- Exercise goal
Find every line below with the word "plus" in it, and copy each one.

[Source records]
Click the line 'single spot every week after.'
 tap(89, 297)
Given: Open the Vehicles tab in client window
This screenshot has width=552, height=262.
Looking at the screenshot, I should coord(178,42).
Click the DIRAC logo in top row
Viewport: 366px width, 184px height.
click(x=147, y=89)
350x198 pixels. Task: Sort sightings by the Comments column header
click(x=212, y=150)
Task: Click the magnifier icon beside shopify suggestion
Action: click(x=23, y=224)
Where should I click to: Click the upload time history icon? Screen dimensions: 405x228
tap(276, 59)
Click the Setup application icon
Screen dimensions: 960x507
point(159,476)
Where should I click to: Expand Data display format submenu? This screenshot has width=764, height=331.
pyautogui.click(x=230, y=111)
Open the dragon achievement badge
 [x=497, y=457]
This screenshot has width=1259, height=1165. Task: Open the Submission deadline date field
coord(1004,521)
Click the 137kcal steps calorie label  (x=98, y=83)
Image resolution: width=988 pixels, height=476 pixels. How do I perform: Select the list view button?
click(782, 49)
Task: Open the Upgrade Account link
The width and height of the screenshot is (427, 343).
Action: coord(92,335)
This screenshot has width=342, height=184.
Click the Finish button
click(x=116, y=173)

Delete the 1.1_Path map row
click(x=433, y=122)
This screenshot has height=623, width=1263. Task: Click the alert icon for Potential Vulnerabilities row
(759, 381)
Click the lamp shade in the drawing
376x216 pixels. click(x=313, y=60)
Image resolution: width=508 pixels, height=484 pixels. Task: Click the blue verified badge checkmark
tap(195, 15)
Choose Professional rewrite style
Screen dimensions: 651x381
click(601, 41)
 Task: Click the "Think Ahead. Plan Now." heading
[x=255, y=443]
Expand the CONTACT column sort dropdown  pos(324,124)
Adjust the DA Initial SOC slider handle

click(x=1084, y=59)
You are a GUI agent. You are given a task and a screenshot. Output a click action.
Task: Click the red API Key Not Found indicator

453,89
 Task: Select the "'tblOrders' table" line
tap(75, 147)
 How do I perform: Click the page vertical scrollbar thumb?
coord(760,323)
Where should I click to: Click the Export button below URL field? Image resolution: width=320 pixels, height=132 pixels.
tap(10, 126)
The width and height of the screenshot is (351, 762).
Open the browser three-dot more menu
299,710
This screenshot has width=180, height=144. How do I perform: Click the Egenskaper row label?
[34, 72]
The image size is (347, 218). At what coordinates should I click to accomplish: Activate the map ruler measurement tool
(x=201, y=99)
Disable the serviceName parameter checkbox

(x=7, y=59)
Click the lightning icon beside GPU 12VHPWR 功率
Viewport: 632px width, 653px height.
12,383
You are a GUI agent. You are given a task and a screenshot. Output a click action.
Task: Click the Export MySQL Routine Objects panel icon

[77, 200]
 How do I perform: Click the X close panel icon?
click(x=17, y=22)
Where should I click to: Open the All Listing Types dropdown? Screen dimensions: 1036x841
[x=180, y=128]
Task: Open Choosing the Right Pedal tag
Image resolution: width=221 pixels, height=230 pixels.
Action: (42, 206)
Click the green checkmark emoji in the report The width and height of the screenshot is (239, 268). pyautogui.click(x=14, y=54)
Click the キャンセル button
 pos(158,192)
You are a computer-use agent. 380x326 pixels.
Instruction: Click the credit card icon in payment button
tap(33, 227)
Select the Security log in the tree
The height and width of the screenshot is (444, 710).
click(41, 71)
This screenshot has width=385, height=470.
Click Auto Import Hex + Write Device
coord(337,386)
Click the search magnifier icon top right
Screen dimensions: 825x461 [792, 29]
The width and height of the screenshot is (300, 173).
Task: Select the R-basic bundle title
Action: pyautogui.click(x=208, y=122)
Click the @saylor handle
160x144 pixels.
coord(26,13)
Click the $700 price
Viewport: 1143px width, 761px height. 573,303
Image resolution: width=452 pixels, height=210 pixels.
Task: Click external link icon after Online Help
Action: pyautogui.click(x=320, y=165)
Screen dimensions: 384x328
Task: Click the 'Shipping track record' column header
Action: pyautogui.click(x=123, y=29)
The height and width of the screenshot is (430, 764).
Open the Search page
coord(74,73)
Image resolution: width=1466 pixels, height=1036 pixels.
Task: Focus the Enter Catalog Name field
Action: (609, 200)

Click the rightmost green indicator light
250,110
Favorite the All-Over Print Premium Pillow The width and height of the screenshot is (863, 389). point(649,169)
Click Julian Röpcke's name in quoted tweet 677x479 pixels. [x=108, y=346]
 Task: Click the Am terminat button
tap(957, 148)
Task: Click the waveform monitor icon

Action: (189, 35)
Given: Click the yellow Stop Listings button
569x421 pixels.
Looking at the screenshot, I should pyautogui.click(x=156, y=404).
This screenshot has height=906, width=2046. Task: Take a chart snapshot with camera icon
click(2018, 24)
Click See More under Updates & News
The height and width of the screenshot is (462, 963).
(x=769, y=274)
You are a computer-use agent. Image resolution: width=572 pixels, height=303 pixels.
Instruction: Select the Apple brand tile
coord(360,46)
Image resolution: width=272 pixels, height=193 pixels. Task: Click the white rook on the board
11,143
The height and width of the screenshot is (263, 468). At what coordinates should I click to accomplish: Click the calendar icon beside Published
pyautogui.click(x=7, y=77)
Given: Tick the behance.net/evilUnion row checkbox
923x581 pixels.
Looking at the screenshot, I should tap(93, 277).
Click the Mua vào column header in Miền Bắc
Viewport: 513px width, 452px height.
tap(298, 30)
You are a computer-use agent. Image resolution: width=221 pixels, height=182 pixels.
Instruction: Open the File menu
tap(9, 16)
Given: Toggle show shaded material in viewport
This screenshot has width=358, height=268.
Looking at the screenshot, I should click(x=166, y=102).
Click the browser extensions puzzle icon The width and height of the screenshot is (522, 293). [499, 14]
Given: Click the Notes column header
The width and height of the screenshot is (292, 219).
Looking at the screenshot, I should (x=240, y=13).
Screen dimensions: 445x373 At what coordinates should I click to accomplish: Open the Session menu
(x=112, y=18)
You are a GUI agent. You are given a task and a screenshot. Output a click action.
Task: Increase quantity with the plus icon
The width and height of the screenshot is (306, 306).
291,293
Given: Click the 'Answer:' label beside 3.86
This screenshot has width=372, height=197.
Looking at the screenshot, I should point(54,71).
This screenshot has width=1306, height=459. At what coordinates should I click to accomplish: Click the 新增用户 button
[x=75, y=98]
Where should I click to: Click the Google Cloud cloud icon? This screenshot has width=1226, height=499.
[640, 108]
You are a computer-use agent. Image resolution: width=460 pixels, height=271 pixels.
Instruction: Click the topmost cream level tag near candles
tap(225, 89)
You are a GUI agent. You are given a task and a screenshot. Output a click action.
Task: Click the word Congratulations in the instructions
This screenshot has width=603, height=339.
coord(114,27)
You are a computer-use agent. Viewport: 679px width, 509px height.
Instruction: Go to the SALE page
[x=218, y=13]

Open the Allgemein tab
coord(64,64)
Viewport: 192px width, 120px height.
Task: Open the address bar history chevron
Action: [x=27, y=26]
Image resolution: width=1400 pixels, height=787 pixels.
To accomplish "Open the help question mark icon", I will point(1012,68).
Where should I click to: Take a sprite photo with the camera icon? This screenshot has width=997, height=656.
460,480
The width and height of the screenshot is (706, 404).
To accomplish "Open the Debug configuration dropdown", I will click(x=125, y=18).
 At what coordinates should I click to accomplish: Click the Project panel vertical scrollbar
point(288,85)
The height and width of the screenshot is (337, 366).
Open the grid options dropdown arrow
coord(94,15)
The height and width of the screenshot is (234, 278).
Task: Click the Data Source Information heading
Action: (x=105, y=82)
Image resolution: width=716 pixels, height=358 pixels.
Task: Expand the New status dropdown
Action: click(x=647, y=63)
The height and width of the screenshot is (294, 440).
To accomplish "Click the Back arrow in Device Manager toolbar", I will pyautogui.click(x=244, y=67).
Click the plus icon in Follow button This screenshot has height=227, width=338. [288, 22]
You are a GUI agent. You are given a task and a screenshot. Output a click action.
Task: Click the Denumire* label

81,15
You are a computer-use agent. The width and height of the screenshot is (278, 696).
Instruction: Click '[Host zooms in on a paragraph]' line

- Response area
Task: Increase quantity with the plus icon
Click the plus icon in Follow button This screenshot has height=227, width=338. [288, 22]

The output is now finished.